On December 11, a natural gas transmission pipeline exploded in flames near Charleston, West Virginia, injuring several people, and setting nearby buildings on fire. The explosion, on NiSource‘s Columbia Gas Transmission pipeline, occurred at midday near Sissonville, about 10 miles north of Charleston. Several homes and buildings caught fire, and a number of people suffered from smoke inhalation.
While NiSource spokespeople have little to say at this point, as the company is still gathering facts, the blast brings to mind a more devastating and deadly natural gas pipeline blast that occurred in San Bruno, California, in 2010 on a PG&E natural gas transmission line.
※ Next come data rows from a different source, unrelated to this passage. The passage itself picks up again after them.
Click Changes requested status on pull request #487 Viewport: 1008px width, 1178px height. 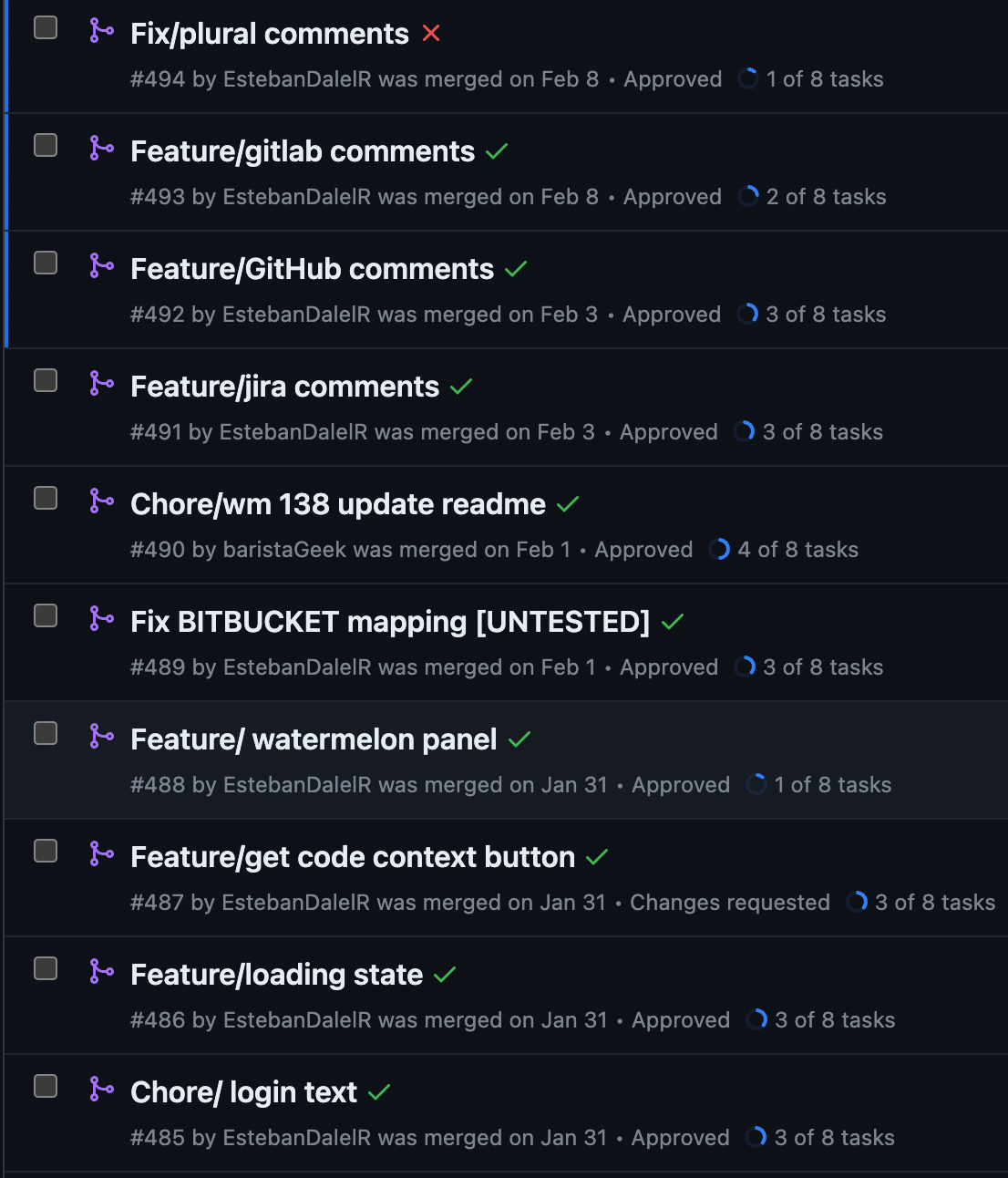tap(730, 902)
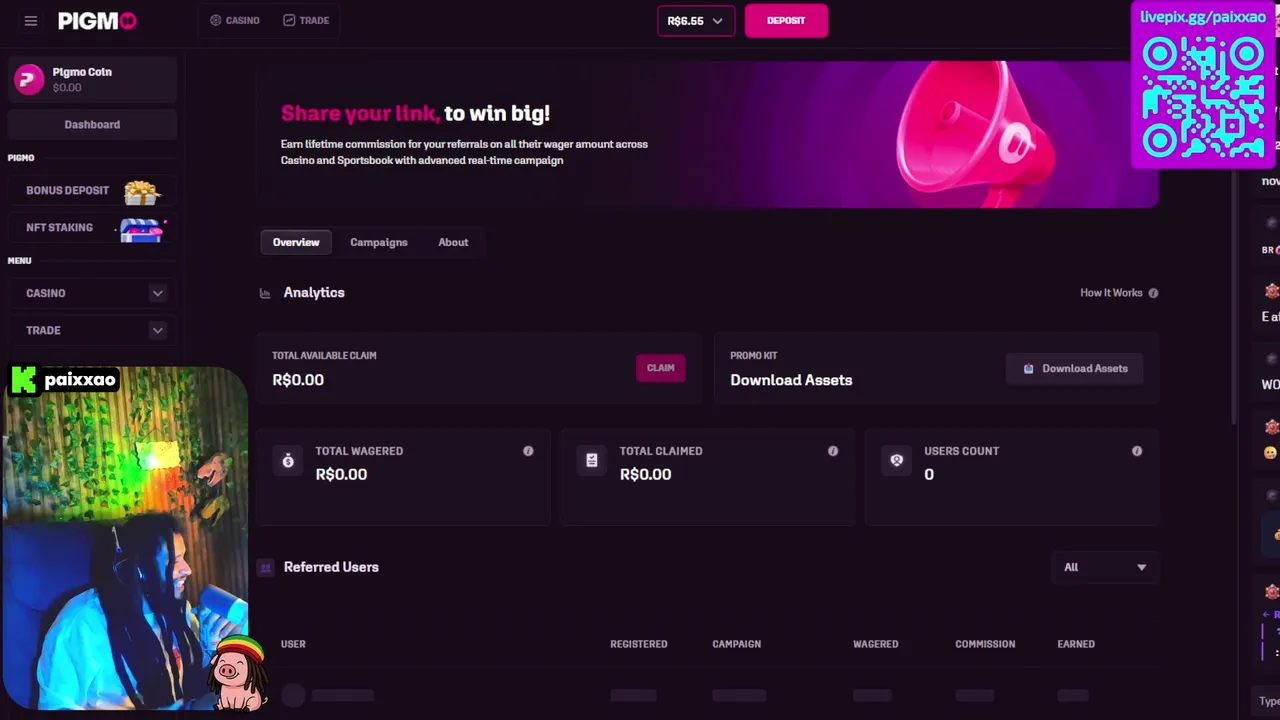Open the All filter dropdown
Screen dimensions: 1280x720
pyautogui.click(x=1106, y=567)
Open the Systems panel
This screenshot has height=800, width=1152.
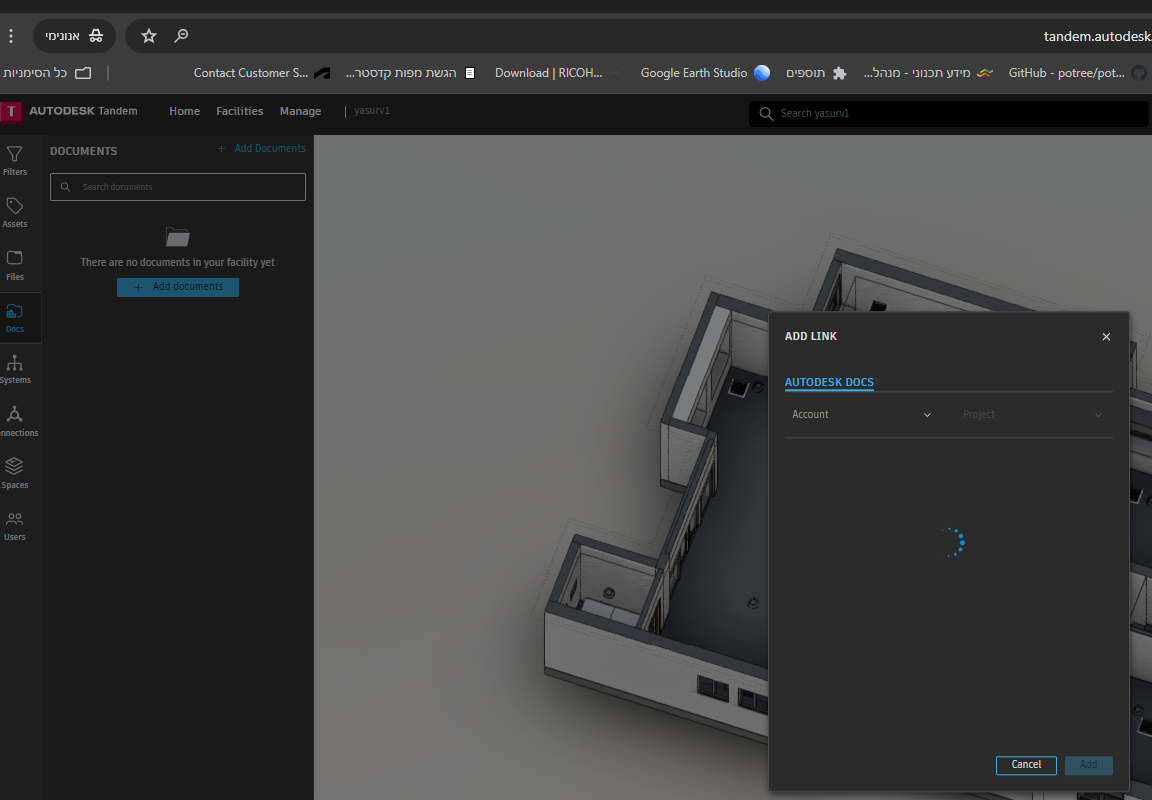tap(15, 368)
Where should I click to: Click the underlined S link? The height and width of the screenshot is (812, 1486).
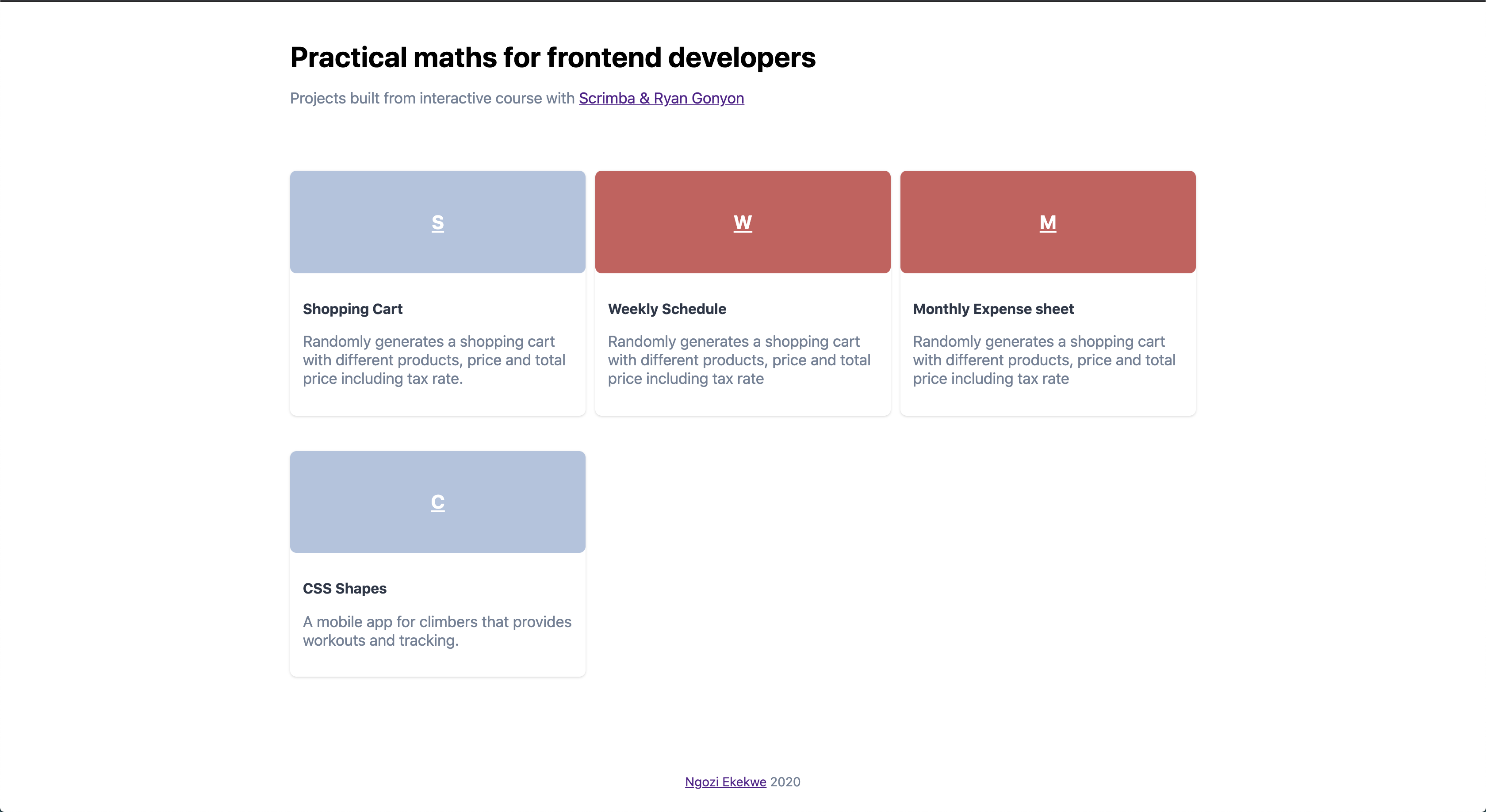pos(437,222)
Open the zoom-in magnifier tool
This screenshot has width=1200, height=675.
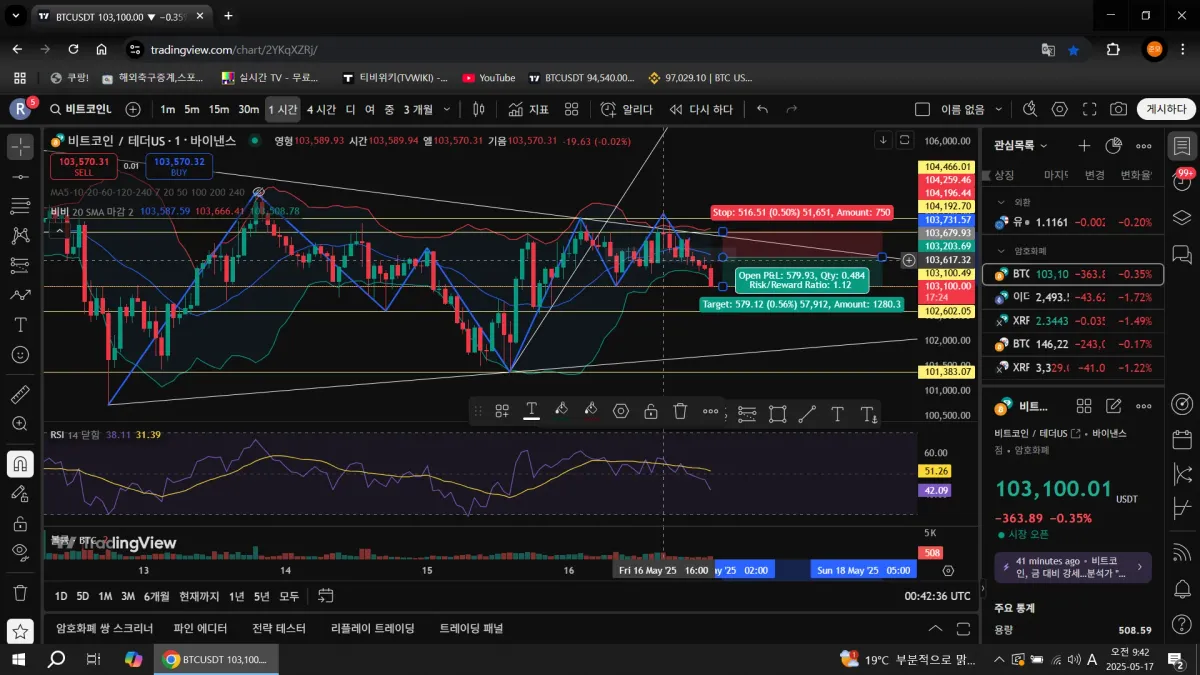point(20,424)
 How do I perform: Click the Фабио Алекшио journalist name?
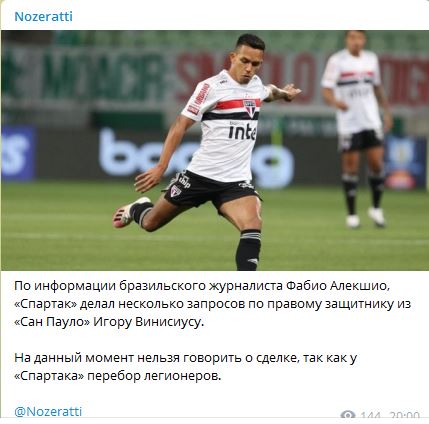[338, 286]
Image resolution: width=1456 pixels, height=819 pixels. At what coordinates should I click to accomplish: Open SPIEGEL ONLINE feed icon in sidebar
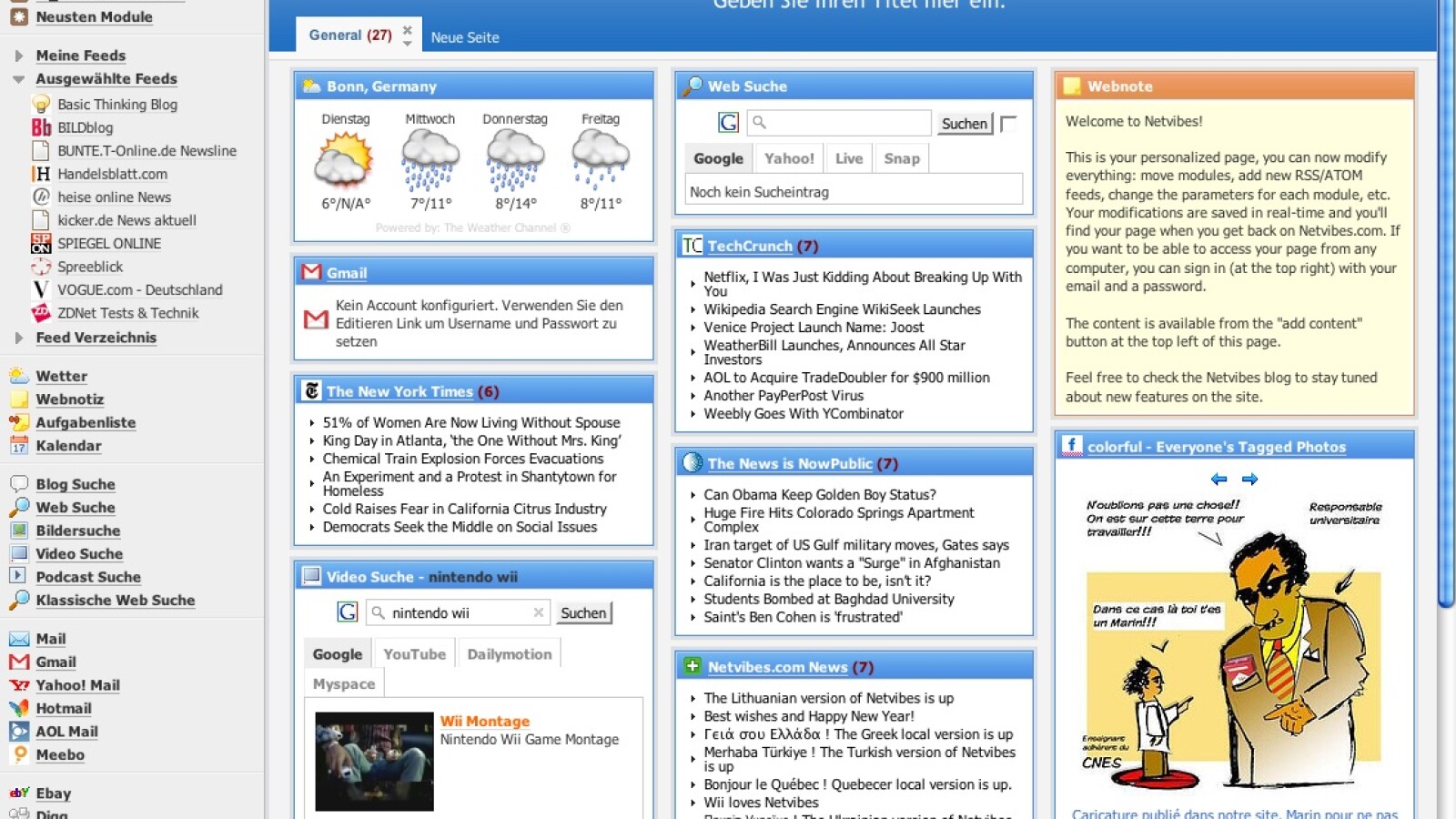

The two explosions raise questions about the safety of the country’s aging natural gas pipeline infrastructure.
According to a report in 2009 by the American Society of Civil Engineers, the US would need to invest $2.2 trillion over five years to bring existing infrastructure up to a safe and functionally adequate level. The amount budgeted at the time of the San Bruno blast? $975 billion.
Perhaps the West Virginia blast, depending on its cause, will prompt the National Transportation Safety Board and the US Department of Transportation‘s Pipeline and Hazardous Materials Safety Administration to pressure Congress to free up the funds to reduce the current risks in the nation’s pipeline infrastructure.